Hi!  Can someone please tell me how to say "I hate you" in Tagalog?  I do not know the language at all, so I unfortunately can't try to translate myself.

Thank you in advance!


----------



## Goddess Mystyxx

My try:

*Ayoko na sa iyo / sa'yo* (literally means I don't like you anymore)

Mys


----------



## AskLang

GrammarQueen said:


> Hi! Can someone please tell me how to say "I hate you" in Tagalog? I do not know the language at all, so I unfortunately can't try to translate myself.
> 
> Thank you in advance!


 
*Galit ako sa 'yo.* * *


----------



## rockjon

This is my attempt. *Suklam na suklam ako sa 'yo*. Suklam isn't normally used. I think it does mean hate, loathe, or despise but I have only heard someone use it in a Tagalog soap opera TV show. I think most people just use the ayaw or galit since it isn't as strong as using the words suklam or muhi.


----------



## Rhime

_"Kinasusuklaman kita"_ or _"Kinamumuhian kita"_ would be good, but bear in mind that Filipino words like this are rather deep/archaic Tagalog. Hate is a really strong negative emotion, and Filipinos prefer to avoid negative emotions, so it is not expressed in everyday life, unlike in other cultures. We prefer the less strong _"Galit ako sa 'yo"_, which is more anger than hate.


----------



## demerith

"Kinasusuklaman kita" is classic, though it's the kind of thing very much reserved not only for the expression of deep hate, but also in contexts that are extremely charged, like in the middle of a huge argument.
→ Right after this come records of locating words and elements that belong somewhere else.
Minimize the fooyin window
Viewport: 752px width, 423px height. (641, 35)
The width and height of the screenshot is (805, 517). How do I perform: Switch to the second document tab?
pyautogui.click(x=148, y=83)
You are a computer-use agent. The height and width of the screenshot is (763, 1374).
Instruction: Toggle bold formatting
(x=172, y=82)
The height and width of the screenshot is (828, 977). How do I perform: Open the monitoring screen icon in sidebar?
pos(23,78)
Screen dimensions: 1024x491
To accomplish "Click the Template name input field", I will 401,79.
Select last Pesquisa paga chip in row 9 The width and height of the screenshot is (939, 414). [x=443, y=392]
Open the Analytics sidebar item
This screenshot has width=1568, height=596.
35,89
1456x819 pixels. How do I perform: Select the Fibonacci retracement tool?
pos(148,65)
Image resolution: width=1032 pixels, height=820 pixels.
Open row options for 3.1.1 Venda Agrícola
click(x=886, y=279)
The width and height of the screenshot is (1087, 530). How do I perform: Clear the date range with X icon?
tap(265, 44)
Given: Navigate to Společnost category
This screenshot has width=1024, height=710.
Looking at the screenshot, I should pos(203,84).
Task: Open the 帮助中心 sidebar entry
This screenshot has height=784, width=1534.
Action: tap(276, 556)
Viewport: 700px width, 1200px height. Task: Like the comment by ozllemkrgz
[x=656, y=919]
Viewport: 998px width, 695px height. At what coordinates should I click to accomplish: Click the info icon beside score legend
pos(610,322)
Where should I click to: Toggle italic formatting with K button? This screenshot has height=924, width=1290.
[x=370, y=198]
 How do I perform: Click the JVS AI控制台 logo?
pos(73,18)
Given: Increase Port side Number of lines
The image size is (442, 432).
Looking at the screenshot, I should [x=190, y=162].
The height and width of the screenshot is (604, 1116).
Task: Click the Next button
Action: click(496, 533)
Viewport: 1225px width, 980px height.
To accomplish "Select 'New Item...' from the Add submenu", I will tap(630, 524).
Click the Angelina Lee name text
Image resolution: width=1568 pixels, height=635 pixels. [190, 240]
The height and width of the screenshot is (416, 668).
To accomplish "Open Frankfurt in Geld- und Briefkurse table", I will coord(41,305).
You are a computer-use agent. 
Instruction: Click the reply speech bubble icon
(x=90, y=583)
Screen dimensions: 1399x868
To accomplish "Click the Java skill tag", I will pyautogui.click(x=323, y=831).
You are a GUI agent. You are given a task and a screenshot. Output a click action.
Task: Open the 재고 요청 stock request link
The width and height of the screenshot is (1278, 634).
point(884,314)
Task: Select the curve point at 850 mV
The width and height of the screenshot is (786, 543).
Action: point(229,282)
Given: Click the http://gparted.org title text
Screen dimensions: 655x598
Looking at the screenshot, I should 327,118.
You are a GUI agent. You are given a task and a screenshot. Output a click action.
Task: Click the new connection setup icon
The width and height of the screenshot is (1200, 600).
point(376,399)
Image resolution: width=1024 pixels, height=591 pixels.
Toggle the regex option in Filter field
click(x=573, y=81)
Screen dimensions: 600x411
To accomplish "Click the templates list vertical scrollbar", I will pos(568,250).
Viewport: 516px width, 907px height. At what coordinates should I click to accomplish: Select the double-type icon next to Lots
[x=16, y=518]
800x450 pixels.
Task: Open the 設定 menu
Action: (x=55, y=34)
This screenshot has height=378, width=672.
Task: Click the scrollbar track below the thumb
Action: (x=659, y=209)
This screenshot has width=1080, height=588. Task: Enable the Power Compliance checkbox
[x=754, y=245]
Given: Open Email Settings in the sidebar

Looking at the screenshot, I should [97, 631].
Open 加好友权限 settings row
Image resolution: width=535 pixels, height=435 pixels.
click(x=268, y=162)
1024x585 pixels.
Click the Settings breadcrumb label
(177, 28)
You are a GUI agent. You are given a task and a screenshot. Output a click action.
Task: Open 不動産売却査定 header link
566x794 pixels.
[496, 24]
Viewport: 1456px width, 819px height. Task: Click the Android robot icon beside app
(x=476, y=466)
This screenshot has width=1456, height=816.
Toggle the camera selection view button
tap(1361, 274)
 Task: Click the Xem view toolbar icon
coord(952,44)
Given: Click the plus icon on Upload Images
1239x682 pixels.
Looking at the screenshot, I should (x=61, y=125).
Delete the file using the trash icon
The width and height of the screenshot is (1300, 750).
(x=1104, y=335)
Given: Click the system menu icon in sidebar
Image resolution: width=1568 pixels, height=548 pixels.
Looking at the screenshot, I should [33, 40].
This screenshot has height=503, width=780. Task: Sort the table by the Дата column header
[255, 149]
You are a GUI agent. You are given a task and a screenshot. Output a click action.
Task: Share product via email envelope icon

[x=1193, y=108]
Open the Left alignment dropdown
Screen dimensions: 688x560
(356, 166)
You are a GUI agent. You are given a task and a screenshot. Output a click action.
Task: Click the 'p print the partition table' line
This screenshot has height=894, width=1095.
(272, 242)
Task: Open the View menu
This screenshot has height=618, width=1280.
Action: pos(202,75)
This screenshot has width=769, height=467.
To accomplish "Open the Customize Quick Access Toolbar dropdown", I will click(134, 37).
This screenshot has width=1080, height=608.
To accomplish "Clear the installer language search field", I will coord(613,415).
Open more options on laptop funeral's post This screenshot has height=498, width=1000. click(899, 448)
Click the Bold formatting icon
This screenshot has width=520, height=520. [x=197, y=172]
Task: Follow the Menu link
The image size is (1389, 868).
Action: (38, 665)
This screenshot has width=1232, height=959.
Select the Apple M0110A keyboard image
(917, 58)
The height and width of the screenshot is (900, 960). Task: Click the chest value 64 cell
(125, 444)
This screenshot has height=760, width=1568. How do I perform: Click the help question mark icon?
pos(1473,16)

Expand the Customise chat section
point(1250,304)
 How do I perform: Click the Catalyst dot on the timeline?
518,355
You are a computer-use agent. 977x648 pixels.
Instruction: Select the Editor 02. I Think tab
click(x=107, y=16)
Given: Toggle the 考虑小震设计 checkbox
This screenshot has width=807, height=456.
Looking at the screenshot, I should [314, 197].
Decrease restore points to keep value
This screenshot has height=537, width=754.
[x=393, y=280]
Of course you can use it ironically too, just like you can use "I hate you" in English.

"Galit ako sa iyo," literally "I am angry with you," is much more common, and is actually still pretty strong, imo.

In a lot of cases I would say "Nagtatampo ako sa iyo," which means something along the lines of, "You've saddened me and I am moping," even if I really want to say that I'm angry with the person.


----------